Hepatitis B is a vaccine that helps protect the body against Hepatitis B, which is caused by a virus. It can lead to liver inflammation, and in the long run, can cause scarring of the organ, liver failure, and cancer. The virus can be acquired through exposure to blood, semen and other body fluids. A mother can also pass down the virus to her children through pregnancy.

The hepatitis B vaccine is usually given through intramuscular injection upon birth, at least one month after the initial shot, and at least 2 months after the 2nd shot. Booster doses are given every five years.

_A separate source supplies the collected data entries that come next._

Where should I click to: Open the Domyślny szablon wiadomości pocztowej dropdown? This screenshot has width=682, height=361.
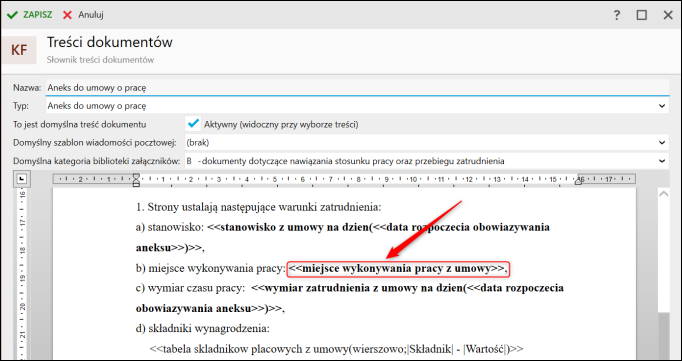coord(662,142)
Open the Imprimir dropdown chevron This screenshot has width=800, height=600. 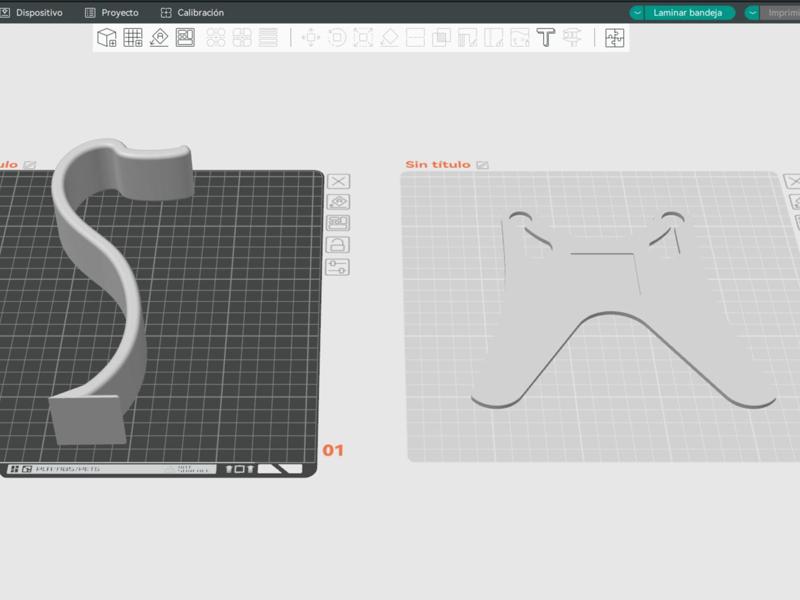pos(752,13)
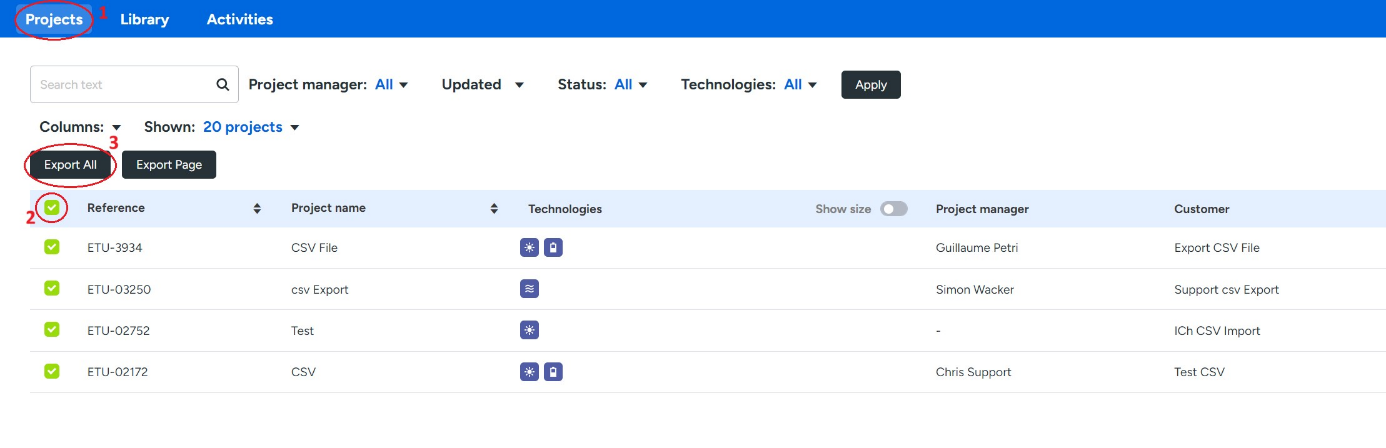The height and width of the screenshot is (448, 1386).
Task: Open the Columns dropdown
Action: pos(80,127)
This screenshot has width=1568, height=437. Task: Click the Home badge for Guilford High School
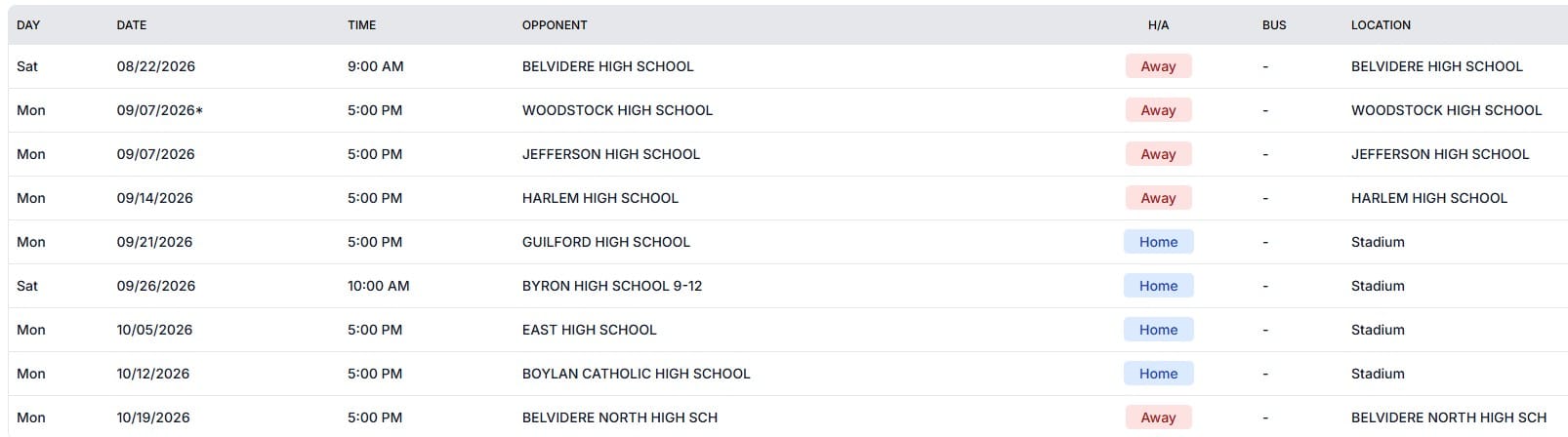point(1158,242)
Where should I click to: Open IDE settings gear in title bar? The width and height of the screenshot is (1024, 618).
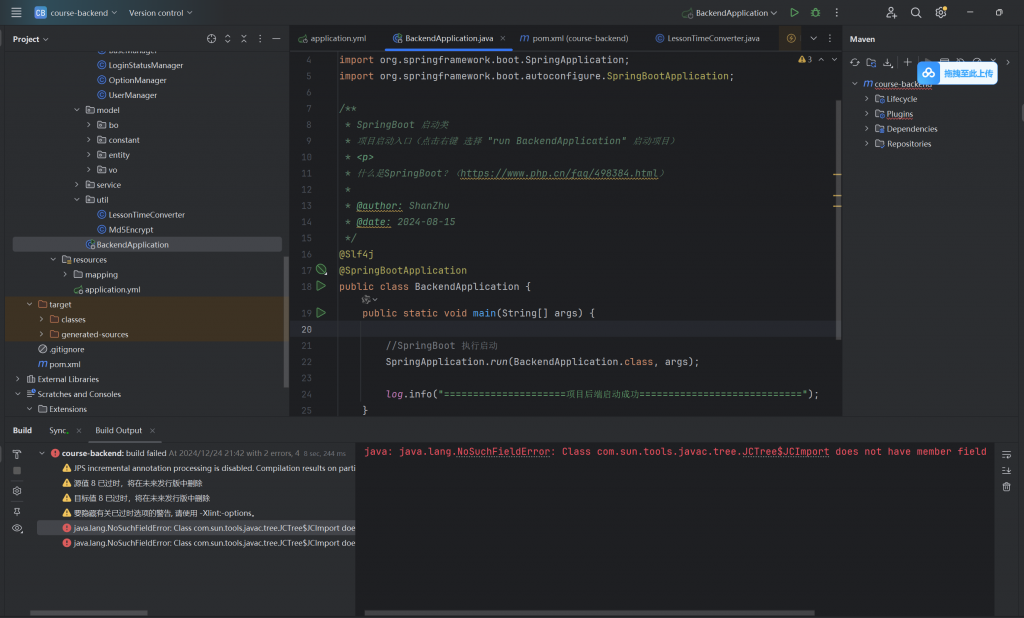940,13
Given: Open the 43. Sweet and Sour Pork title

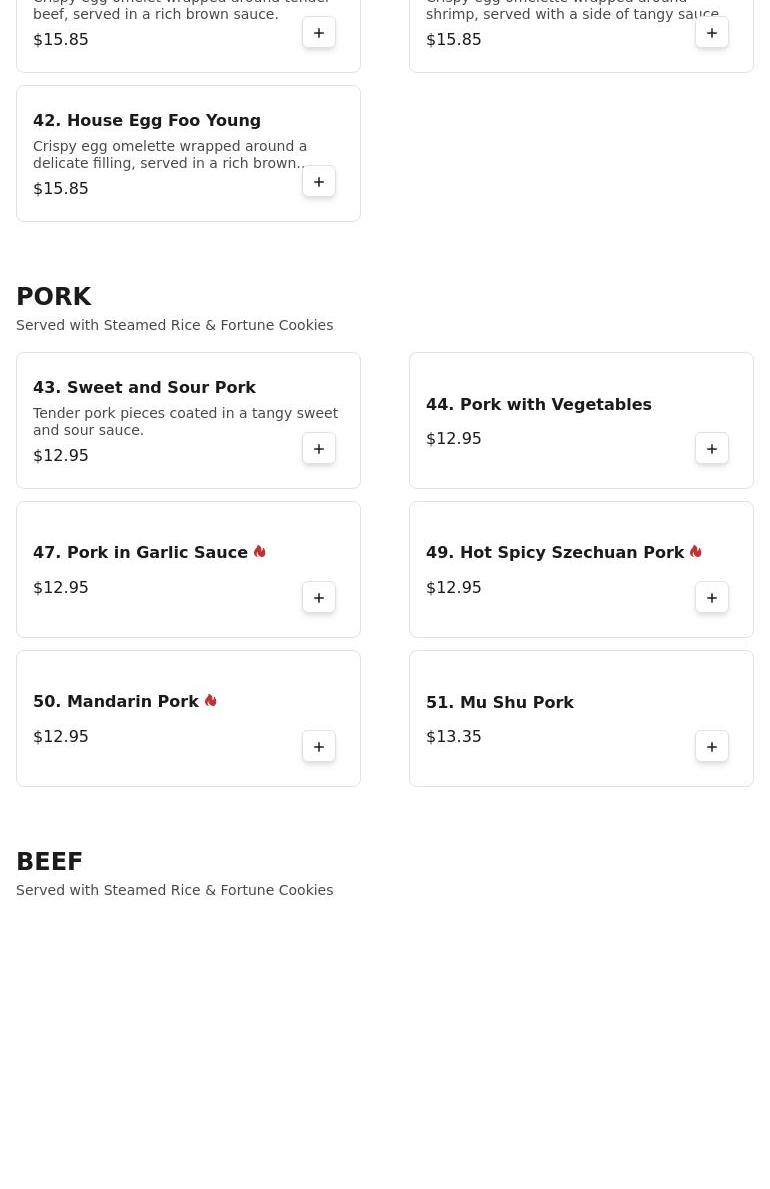Looking at the screenshot, I should click(144, 387).
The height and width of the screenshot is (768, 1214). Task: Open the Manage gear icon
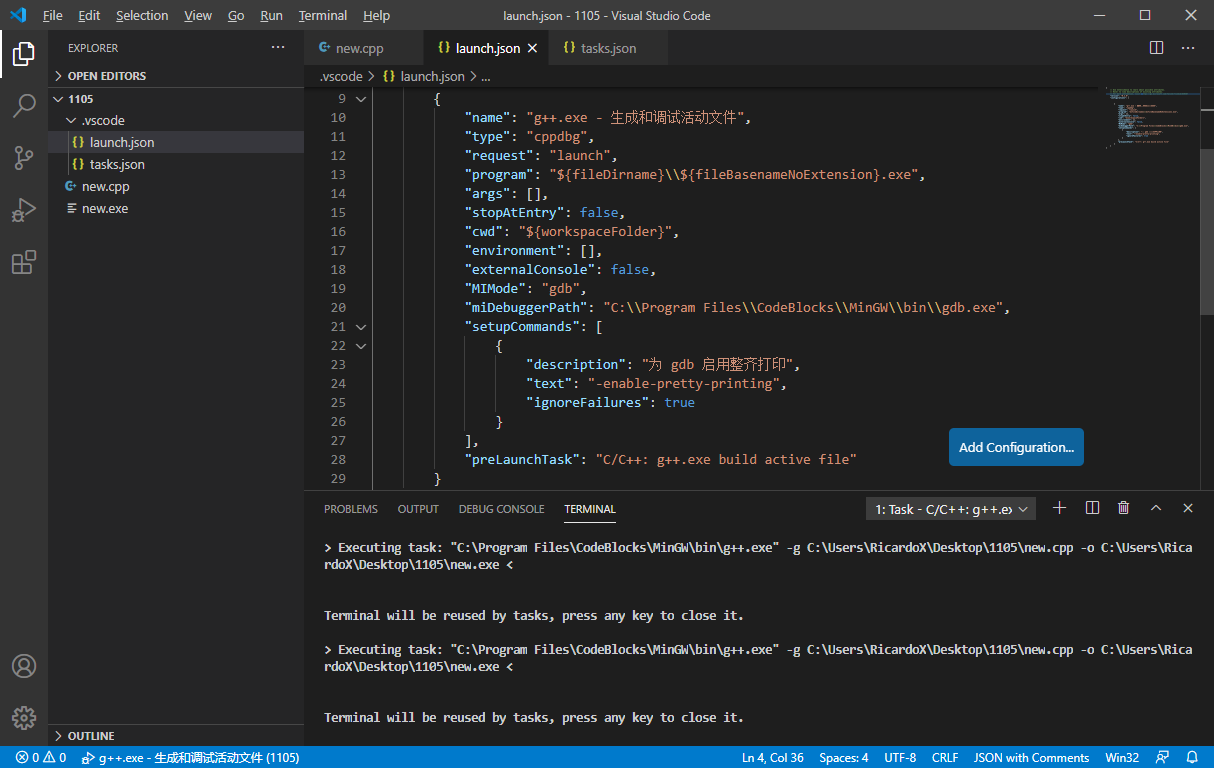(x=24, y=717)
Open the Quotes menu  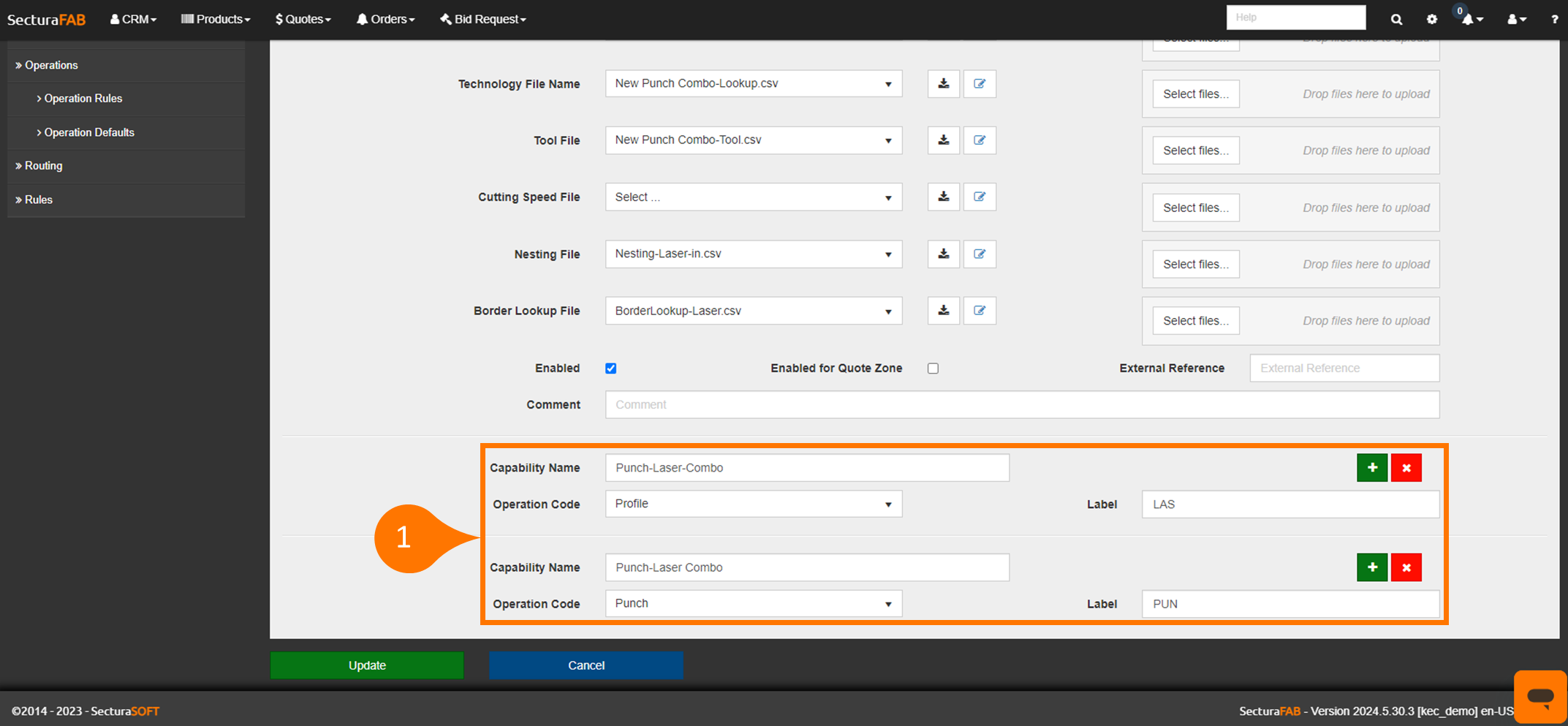(x=303, y=20)
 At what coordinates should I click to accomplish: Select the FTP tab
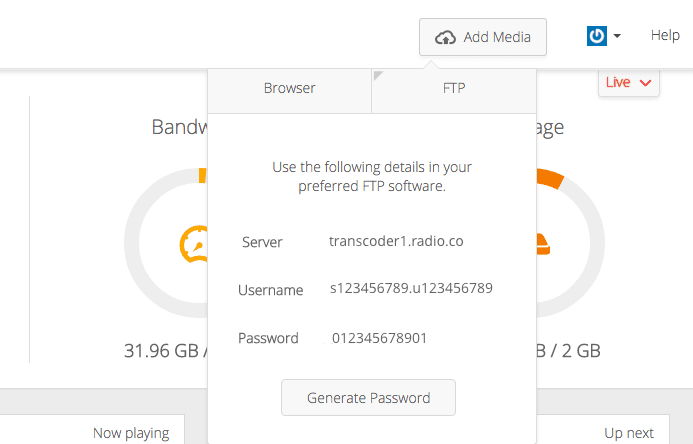coord(453,88)
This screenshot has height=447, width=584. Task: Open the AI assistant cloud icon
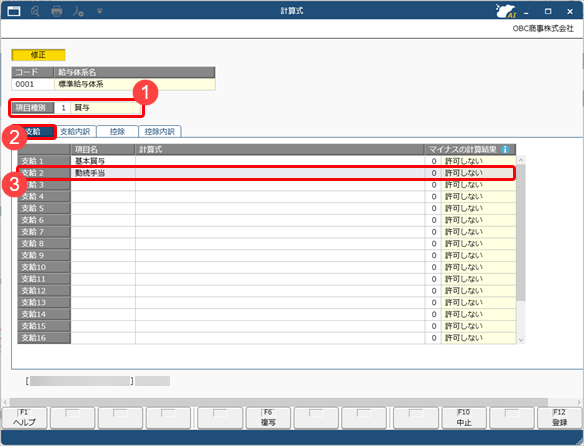click(505, 11)
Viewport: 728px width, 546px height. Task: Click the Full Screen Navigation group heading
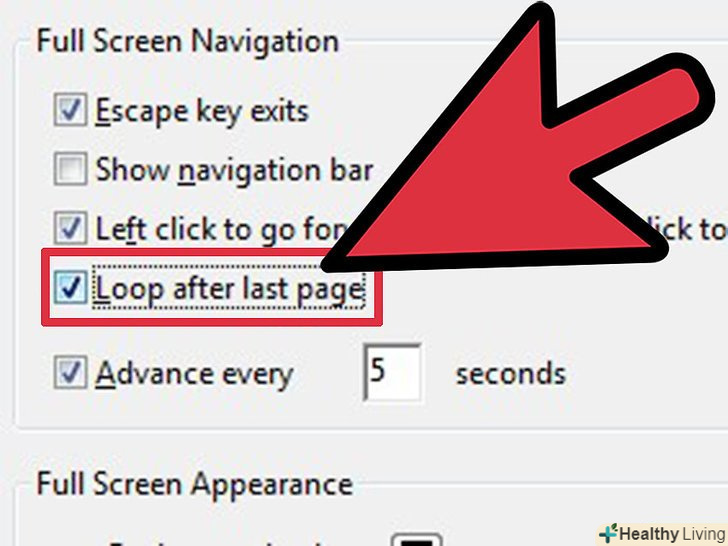[188, 42]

Nanotechnology-based delivery system

The study, which was published in the journal Scientific Reports and supported by the São Paulo Research Foundation - FAPESP and European research funders, shows how a viable approach, the hepatitis B oral formulation in the nanostructure silica SBA-15, can be an effective mode to deliver the oral vaccine.

Scientists at the University of São Paulo's Physics Institute (IF-USP) in Brazil developed the nanostructured silica and Butantan Institute developed the oral antigen. The SBA-15 silica and antigen were submitted to various types of X-ray imaging in European laboratories.

To land to the findings, the researchers studied how 22 nanometers-sized antigen binds to silica nanotubes with a diameter of about 10 nanometers and a honeycomb-like structure. One nanometer, abbreviated as 1 nm, is a billionth of a meter.

Examinations revealed the measurements of both the silica nanotubes and antigen using small-angle X-ray scattering (SAXS), transmission electron microscope, and dynamic light scattering (DLS).

“Despite the size difference, tests [in animals] produced an excellent immune response to the oral vaccine - as good as the injectable form or better," Márcia Fantini, study co-author and a professor at the IF-USP, said.

The 3D images gathered through the various techniques showed that despite the antigen not entering the nanotubes, it remained in 50 nm macropores between the nanotubes, which mean the antigen was protected from the stomach’s acids.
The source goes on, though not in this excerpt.